The Ombudsman’s jurisdiction and powers of investigation now include ensuring that the rights of Ontarians and the obligations of government agencies are respected according to the French Language Services Act.

==Designated areas==
In order for an area to obtain designation, Francophones must make up at least 10% of its population, or urban centres must have at least 5,000 francophones. Previous to 2009, the definition of a francophone in Ontario included only native French speakers. This definition was broadened by the Government of Ontario in June 2009 "to better reflect the changing face and diversity of Ontario's Francophone communities." The new Inclusive Definition of Francophones (IDF) now includes allophones, "those whose mother tongue is neither French nor English but have particular knowledge of French as an official language and use French at home, including many recent immigrants to Ontario for whom French is the language of integration." Due to the alternative of the 5,000 population threshold, large cities that have very low francophone population percentages, such as Toronto (population 2,731,571) or Brampton (population 593,638) are nonetheless designated areas.

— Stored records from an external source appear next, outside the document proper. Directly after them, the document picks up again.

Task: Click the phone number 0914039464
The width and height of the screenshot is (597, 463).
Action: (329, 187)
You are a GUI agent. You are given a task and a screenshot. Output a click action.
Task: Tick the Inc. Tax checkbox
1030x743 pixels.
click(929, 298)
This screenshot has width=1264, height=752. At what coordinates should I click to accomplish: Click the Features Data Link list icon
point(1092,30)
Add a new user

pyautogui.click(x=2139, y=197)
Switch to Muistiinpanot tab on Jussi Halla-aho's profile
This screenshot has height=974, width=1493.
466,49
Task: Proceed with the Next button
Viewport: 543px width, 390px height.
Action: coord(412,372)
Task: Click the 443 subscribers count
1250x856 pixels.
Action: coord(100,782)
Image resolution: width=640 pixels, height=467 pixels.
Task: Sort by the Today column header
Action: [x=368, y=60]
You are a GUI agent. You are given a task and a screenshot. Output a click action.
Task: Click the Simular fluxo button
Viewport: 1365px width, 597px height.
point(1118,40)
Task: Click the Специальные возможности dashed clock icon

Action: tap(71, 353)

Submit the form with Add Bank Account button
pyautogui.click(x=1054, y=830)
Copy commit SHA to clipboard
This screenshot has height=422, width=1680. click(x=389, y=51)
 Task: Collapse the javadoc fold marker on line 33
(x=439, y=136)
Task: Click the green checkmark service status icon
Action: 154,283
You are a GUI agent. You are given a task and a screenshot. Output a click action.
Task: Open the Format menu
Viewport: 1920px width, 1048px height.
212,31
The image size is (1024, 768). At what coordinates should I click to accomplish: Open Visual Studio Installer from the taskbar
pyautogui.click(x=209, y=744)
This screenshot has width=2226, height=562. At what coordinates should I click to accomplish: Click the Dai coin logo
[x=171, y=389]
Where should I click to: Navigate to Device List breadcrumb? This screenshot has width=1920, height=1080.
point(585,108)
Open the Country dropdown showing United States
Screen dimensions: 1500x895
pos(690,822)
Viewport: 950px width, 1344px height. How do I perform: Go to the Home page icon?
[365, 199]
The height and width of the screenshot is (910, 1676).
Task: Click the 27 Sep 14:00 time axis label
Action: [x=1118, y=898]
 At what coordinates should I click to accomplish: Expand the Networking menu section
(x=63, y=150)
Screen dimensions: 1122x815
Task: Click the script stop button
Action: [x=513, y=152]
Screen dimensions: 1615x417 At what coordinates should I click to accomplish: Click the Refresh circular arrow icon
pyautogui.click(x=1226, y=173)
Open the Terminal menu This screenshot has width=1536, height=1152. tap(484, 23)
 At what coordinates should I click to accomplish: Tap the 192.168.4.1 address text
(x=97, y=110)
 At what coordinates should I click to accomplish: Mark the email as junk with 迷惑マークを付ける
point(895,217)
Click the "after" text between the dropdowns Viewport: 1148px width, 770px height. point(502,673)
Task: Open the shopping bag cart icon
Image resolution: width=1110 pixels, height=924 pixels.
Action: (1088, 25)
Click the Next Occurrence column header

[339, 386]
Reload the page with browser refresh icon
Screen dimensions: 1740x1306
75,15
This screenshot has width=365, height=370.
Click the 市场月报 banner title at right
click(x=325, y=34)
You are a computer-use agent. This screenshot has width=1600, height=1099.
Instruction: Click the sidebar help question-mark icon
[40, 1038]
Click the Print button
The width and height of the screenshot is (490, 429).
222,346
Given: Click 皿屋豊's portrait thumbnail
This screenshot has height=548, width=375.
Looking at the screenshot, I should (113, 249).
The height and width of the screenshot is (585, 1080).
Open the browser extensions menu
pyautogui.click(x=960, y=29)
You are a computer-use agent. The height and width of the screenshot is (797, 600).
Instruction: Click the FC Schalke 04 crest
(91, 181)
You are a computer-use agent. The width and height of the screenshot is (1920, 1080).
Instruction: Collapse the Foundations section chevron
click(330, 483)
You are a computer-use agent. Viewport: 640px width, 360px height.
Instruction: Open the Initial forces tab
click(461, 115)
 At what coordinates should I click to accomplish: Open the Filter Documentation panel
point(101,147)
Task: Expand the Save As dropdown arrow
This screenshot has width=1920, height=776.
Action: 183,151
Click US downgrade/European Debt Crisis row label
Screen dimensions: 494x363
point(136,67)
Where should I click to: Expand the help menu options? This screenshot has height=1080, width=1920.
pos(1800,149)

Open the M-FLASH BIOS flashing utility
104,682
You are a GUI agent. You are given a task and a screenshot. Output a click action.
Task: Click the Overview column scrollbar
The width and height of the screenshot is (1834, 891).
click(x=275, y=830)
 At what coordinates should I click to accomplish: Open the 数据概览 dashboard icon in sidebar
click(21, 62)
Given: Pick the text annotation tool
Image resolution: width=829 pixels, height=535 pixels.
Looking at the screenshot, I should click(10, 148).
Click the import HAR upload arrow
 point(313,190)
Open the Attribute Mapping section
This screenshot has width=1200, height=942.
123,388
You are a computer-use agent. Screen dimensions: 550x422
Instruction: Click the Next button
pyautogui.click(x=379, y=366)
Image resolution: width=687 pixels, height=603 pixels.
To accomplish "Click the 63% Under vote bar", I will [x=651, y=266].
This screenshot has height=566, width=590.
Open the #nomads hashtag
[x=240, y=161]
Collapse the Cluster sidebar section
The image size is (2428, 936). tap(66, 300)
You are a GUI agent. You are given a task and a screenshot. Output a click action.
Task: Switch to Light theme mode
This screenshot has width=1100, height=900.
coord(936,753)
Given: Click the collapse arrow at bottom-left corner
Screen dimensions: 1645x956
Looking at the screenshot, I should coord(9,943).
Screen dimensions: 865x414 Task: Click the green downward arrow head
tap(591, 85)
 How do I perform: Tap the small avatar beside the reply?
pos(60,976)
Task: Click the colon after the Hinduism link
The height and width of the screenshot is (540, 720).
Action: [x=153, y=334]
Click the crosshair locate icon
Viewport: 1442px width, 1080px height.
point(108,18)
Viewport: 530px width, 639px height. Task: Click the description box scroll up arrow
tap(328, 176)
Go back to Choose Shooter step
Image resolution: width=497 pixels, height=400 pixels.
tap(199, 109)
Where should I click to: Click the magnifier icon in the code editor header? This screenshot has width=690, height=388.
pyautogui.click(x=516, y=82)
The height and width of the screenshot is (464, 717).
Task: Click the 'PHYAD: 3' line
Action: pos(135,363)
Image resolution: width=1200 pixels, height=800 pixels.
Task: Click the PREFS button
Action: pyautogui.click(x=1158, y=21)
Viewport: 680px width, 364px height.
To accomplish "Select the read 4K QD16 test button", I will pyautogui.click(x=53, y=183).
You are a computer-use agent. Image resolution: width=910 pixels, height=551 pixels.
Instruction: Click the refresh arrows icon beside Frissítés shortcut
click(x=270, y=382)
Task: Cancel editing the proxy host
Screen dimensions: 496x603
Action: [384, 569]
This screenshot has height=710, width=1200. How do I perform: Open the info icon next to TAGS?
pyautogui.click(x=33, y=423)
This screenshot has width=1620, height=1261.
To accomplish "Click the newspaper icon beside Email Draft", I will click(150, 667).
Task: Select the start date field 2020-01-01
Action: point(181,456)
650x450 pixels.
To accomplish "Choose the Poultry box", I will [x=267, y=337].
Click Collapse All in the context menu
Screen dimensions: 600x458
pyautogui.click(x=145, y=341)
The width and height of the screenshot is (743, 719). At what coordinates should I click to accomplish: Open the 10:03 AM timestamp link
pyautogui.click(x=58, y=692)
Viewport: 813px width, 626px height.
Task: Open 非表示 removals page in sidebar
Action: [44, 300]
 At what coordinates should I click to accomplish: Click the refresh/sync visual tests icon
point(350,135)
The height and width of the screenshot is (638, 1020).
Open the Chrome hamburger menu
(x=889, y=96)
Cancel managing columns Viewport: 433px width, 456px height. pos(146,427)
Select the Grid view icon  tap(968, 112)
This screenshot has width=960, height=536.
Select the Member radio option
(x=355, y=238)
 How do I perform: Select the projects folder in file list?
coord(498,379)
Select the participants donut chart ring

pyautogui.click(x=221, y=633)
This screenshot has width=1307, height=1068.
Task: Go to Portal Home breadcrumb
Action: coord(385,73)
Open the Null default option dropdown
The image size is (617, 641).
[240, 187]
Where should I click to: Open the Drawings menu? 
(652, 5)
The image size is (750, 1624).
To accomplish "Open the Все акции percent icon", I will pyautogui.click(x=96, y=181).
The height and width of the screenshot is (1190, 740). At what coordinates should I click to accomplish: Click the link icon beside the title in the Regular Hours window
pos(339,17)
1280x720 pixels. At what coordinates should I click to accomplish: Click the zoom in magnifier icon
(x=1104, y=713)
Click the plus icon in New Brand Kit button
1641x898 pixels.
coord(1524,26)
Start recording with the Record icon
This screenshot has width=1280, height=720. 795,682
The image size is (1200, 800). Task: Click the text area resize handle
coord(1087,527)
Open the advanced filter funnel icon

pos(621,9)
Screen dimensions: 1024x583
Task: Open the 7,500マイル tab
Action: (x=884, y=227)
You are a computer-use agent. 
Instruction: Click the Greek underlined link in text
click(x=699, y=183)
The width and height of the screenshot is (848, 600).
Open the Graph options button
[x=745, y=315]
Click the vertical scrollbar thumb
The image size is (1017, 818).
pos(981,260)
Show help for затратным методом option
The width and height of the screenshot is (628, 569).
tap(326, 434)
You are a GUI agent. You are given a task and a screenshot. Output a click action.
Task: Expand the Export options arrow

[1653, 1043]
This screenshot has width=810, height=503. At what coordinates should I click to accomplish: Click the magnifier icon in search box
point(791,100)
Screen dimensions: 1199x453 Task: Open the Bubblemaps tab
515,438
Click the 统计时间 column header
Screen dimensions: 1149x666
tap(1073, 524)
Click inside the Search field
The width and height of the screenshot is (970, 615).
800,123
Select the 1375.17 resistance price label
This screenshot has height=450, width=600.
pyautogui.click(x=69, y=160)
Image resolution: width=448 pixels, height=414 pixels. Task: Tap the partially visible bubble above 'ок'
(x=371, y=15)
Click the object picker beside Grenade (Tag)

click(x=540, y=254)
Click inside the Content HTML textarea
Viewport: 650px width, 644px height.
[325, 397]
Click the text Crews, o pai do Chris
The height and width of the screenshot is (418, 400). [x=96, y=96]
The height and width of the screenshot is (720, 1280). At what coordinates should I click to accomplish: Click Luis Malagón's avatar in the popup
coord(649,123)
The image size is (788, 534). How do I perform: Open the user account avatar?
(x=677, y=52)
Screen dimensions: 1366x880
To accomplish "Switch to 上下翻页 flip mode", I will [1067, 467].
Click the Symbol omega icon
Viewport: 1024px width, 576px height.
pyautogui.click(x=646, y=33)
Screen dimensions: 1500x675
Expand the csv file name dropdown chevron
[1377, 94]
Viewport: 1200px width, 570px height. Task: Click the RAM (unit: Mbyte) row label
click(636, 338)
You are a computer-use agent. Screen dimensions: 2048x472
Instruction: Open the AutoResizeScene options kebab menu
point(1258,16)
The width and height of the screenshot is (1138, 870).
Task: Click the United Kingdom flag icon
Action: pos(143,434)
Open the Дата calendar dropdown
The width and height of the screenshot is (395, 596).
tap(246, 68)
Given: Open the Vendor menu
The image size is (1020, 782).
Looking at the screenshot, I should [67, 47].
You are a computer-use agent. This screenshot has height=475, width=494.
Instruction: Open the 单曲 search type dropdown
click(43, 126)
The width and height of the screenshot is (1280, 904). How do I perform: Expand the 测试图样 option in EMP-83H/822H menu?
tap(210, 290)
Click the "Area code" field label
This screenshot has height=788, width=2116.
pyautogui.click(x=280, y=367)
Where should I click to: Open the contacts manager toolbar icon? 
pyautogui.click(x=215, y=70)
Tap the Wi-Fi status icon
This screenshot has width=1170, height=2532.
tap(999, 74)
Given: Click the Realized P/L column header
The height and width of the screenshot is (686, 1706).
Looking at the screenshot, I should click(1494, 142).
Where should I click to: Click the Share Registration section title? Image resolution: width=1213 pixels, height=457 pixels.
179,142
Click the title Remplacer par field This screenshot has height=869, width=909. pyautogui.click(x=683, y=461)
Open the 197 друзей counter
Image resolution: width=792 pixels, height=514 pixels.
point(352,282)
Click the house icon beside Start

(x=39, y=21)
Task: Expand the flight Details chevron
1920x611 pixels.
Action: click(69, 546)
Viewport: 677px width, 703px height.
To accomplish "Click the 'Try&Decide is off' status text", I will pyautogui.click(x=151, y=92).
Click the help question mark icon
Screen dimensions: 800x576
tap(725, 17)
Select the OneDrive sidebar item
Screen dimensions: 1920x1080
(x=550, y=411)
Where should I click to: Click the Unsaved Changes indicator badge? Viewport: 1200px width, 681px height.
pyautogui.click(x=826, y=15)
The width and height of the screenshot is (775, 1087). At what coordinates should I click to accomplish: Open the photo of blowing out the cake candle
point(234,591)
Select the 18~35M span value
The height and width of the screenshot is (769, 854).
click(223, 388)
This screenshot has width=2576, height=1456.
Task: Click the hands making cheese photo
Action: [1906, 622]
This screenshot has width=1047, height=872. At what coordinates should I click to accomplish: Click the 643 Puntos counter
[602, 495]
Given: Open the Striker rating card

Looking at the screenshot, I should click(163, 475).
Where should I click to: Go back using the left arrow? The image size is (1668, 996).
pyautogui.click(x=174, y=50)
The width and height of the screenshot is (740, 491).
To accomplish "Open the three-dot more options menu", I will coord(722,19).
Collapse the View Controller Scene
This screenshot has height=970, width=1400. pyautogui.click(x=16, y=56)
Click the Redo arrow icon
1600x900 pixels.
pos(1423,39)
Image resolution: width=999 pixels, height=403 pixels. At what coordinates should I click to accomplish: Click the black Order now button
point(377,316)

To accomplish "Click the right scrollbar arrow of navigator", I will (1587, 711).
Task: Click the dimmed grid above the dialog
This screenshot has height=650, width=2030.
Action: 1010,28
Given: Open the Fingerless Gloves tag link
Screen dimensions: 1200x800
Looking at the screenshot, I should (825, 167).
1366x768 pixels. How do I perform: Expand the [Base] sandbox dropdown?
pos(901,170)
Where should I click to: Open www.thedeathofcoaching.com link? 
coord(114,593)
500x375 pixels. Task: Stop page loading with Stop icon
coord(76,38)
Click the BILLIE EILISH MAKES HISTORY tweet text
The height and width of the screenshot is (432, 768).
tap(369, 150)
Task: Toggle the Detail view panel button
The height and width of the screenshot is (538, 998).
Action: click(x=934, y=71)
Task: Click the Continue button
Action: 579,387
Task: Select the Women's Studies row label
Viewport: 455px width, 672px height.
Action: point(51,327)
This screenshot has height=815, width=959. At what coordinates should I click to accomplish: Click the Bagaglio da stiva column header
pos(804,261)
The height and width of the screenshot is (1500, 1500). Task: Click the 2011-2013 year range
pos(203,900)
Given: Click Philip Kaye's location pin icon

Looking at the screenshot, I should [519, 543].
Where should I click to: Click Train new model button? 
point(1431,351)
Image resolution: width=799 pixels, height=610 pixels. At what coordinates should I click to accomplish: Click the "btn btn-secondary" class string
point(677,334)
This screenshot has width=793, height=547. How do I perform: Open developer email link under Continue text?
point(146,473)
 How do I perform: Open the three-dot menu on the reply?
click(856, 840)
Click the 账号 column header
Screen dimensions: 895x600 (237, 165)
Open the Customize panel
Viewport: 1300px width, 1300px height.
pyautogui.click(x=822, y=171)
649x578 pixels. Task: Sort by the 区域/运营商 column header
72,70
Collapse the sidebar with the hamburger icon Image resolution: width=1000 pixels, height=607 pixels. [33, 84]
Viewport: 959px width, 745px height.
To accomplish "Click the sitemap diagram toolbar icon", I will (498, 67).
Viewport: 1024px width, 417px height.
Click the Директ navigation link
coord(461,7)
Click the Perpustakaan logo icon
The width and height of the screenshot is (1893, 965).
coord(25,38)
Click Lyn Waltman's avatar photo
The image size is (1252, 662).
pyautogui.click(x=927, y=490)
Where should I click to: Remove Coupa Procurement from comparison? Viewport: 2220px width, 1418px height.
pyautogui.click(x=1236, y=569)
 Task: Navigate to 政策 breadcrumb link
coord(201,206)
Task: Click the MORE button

===Districts and counties===
- Algoma District
- Cochrane District
- Nipissing District
- Prescott and Russell United Counties
- Sudbury District
- Timiskaming District

===Municipalities===

- Brampton
- Callander
- Cornwall
- Essa
- Greater Sudbury
- Greenstone
- Hamilton
- Ignace
- Kingston
- Lakeshore
- Laurentian Valley
- London
- Manitouwadge
- Marathon
- Markham
- Mississauga
- North Glengarry
- North Stormont
- Ottawa
- Pembroke
- Penetanguishene
- Port Colborne
- Sarnia
- South Glengarry
- South Stormont
- Tecumseh
- Terrace Bay
- Tilbury
- Tiny
- Toronto
- Welland
- Whitewater Region
- Winchester
- Windsor

===Expansion of services===
Brampton was designated as the province's 24th bilingual service centre in 2004, and the designation officially came into effect in March 2007. Kingston was designated as the 25th bilingual service centre in May 2006, and French services officially came into effect in 2009. Markham was designated as the 26th bilingual service centre in June 2015, and French services officially came into effect on July 1, 2018. Sarnia was designated as the 27th bilingual service centre in December, 2021, and French services will officially come into effect in November, 2024.

==Law application==
The Hawkesbury detachment of the Ontario Provincial Police became the first in Ontario to be fully operational in English and French in December 2012.

==Controversy==

The Act was controversial with anti-bilingualism advocates such as the Alliance for the Preservation of English in Canada (APEC), who alleged that it created a special entitlement for francophones at the expense of anglophone residents of the province as the requirement to provide bilingual services was perceived to discriminate against government employees who did not speak French.

APEC also misrepresented or misunderstood the reality that the legislation did not cover municipal government services, and it began a campaign of persuading Ontario municipalities to declare themselves English-only. A number of smaller municipalities, especially in the Western Ontario region, did so during the implementation period. On January 29, 1990, the most famous such resolution was passed in Sault Ste. Marie, igniting a national controversy which in turn became a flashpoint in the Meech Lake Accord debate. (See Sault Ste. Marie language resolution.)

On November 18, 1996, New Democrat MPP Gilles Bisson spoke in French in the Legislative Assembly to mark the 10th anniversary of the Act's passage. He was heckled by Progressive Conservative opponent Joe Spina, who yelled at Bisson to "Speak English!"